Exercices.
a - D'après le texte présenté, qu'est-ce qui pourrait révolutionner les modèles du parfait manuel de développement personnel, plus que les recherches scientifiques de David Badenbauer ou ses facultés supposées d'écrivain ? Répondez en une ou deux phrases.
b - Répondez brièvement à partir du texte présenté.
(i) Chez quel éditeur paraît le roman ?
(ii) Qui est le personnage principal et narrateur ?
(iii) Entre quels deux domaines se situe le récit ?
c - Traduisez en anglais la phrase suivante du texte présenté : « Entre science et poésie, l'écrivain nous décrit le parcours accidenté de David Badenbauer, personnage principal et narrateur quelque peu excentrique. »
== Texte présenté
« Une vie pleine de sens », le nouveau roman de Pablo Casacuberta aux éditions Métailié

Nous revenons encore sur Une vie pleine de sens, de l’écrivain uruguayen Pablo Casacuberta publie son neuvième roman, son quatrième traduit en français. Entre science et poésie, l’écrivain nous décrit le parcours accidenté de David Badenbauer, personnage principal et narrateur quelque peu excentrique. Plus que ses recherches scientifiques ou ses facultés supposées d’écrivain, c’est le récit de sa propre vie qui pourrait révolutionner tous les modèles du parfait manuel de développement personnel.
====
== Lignes de données
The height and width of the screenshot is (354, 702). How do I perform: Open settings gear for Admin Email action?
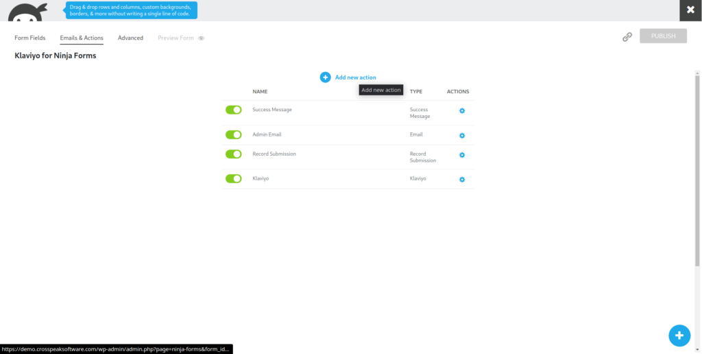pyautogui.click(x=462, y=136)
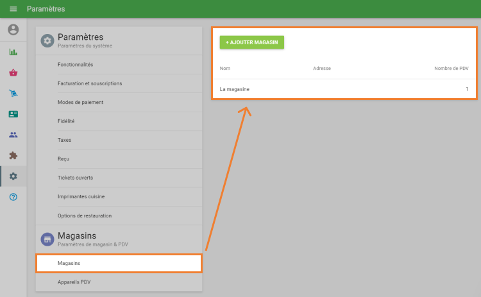This screenshot has width=481, height=297.
Task: Open the customers people icon
Action: click(13, 135)
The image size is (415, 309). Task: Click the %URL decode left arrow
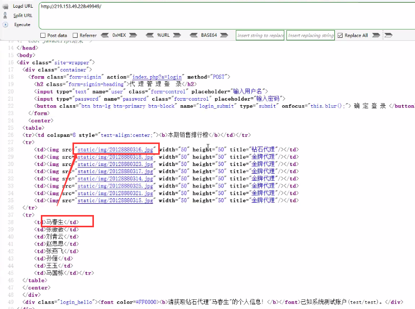click(150, 35)
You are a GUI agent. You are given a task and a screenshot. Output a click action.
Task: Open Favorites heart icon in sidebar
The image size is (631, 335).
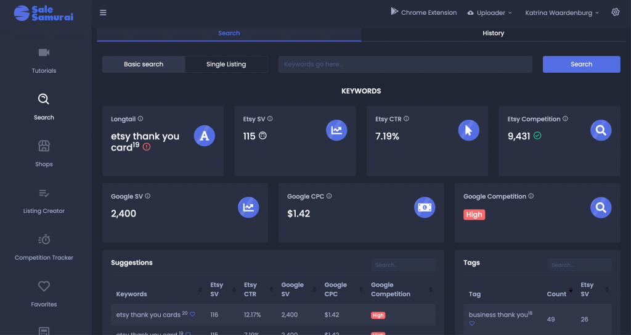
====
Corrigés.
a - C'est le récit de sa propre vie qui pourrait révolutionner ces modèles, davantage que ses recherches scientifiques ou ses facultés supposées d'écrivain.

b -
(i) Aux éditions Métailié.
(ii) David Badenbauer.
(iii) Entre science et poésie.

c - Between science and poetry, the writer describes for us the bumpy journey of David Badenbauer, the main character and a somewhat eccentric narrator.